Electrophysiologic effects of encainide following acute coronary occlusion in dogs

Abstract

Encainide, a benzanilide derivative, is a local anesthetic antiarrhythmic drug. To determine its effects on infarcted and normal tissue in situ, we infused encainide (1.0 mg/kg) for 15 min intravenously followed by 0.01 mg/kg/min for an additional 105 min in 8 adult open-chest, pentobarbital-anesthetized, atrially paced dogs after left anterior descending coronary occlusion. We monitored plasma concentration, blood pressure, and surface electrocardiogram (ECG). We determined conduction intervals from the onset of the QRS in the limb lead ECG to the major deflection of bipolar electrograms recorded in the infarcted and normal zones. We found that the blood pressure did not change significantly.
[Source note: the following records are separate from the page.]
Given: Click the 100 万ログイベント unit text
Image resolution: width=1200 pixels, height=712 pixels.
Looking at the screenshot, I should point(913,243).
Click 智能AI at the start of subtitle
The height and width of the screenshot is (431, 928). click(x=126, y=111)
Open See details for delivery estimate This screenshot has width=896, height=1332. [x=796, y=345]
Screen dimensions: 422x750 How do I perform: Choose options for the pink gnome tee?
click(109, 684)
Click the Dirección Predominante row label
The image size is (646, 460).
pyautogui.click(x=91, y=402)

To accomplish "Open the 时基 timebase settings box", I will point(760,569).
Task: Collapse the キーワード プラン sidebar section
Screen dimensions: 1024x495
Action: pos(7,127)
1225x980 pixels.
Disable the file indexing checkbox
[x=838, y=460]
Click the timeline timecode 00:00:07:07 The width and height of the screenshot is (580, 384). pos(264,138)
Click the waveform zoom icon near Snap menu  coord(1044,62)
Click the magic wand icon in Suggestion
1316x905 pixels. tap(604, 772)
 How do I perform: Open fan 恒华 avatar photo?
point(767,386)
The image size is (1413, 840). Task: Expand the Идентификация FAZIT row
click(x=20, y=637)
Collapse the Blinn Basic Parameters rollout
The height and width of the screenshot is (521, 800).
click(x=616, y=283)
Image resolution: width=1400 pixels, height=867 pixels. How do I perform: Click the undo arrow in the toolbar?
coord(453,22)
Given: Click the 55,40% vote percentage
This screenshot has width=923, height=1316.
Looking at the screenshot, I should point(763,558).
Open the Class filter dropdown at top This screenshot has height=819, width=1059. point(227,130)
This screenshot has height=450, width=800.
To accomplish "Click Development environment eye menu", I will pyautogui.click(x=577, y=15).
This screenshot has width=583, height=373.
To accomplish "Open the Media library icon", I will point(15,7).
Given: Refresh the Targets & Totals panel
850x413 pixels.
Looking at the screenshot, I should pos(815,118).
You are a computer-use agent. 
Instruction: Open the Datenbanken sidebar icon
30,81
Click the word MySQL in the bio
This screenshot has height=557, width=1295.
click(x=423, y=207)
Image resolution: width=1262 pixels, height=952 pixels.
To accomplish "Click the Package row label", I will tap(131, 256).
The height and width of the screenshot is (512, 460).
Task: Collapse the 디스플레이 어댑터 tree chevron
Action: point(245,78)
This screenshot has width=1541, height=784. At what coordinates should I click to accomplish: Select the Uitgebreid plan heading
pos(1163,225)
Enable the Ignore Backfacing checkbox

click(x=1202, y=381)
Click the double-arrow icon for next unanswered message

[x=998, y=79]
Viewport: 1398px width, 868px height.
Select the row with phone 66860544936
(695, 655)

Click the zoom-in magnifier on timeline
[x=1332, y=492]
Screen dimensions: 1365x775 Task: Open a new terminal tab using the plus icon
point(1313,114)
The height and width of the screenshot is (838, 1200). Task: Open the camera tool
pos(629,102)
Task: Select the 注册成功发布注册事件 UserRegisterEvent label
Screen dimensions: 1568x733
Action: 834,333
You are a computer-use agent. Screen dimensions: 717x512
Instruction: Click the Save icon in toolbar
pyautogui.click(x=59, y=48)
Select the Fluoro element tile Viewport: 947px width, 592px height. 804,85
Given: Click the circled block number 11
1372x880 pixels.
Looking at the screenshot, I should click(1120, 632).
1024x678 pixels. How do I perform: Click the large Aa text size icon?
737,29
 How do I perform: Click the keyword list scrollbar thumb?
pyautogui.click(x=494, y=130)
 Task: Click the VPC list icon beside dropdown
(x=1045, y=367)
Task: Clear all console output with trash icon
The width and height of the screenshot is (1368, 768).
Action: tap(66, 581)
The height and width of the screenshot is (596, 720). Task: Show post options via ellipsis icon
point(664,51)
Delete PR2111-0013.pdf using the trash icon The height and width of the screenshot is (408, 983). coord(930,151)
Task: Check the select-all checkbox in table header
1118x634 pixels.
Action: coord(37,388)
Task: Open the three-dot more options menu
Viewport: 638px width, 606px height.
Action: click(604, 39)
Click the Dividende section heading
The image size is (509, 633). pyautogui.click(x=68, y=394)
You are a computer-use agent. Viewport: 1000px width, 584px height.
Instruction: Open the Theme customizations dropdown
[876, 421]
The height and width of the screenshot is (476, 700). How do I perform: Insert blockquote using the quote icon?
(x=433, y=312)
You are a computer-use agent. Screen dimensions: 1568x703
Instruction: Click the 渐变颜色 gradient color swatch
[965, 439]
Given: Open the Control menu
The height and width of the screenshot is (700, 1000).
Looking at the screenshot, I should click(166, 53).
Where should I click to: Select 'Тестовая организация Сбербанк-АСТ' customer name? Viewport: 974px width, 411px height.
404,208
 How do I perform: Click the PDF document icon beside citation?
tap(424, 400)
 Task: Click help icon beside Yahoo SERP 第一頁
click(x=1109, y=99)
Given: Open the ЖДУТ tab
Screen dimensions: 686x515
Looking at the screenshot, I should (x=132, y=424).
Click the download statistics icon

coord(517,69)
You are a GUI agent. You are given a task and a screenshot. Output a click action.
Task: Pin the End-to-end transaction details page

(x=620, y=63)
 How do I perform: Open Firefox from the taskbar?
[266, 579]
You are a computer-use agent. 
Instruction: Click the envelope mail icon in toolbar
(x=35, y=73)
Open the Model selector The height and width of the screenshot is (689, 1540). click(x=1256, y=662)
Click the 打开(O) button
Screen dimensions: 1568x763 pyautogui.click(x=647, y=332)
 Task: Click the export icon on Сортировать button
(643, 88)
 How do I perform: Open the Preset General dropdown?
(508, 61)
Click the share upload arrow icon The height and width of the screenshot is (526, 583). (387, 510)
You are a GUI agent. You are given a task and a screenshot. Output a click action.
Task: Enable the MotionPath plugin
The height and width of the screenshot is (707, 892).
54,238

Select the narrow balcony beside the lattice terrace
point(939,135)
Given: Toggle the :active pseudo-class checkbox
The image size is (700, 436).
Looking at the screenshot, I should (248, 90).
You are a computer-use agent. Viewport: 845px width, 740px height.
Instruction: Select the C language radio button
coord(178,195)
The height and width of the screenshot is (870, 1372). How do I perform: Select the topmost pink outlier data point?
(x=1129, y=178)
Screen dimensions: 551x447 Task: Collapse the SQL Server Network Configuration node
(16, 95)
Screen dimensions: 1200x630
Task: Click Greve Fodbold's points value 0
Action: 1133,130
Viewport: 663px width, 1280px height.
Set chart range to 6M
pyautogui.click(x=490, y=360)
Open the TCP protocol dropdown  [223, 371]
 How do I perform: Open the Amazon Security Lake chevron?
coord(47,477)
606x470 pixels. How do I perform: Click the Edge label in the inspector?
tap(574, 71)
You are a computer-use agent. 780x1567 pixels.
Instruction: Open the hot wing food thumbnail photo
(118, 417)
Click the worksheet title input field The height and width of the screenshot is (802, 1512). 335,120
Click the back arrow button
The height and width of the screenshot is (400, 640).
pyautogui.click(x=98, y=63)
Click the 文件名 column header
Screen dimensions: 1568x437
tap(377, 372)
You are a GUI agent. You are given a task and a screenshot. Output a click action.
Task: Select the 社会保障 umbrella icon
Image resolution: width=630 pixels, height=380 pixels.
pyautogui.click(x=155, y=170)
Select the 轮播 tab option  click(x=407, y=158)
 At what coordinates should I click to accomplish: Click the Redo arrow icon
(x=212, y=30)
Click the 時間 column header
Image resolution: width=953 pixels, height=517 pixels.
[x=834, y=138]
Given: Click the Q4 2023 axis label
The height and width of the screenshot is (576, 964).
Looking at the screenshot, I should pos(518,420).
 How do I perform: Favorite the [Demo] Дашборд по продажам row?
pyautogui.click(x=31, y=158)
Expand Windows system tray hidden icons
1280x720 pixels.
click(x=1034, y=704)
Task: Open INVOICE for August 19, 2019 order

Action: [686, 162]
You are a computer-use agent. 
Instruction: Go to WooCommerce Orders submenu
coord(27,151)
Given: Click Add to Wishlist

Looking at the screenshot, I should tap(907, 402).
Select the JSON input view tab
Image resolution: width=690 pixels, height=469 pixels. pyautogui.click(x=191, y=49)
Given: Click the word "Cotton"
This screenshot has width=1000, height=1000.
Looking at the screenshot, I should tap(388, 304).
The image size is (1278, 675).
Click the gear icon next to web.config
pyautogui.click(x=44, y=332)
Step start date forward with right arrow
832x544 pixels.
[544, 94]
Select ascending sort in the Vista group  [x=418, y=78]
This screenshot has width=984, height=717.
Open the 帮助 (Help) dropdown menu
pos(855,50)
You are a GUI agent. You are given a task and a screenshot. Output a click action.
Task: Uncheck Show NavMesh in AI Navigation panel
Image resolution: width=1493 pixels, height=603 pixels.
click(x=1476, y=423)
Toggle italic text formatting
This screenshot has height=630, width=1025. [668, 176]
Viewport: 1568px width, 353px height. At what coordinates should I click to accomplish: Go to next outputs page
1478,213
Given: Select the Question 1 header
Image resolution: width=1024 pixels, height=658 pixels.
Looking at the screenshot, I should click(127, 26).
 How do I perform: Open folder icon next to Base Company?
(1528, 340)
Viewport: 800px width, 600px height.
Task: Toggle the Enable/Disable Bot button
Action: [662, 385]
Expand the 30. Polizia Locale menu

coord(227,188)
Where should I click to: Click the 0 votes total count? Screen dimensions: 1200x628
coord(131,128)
Encainide did significantly prolong the atrial stimulus artifact-to-QRS interval and the QRS duration, as previously reported, and also prolonged intraventricular conduction intervals. In the infarcted zone, the drug prolonged conduction in both subendocardium and subepicardium, and prolongation was of somewhat greater magnitude in this zone than in the normal zone. Encainide prolonged the effective refractory period only in the infarcted zone (19 +/- 5 msec at peak; p less than 0.01). The above electrophysiologic effects may explain in part the previously demonstrated antiarrhythmic properties of this drug.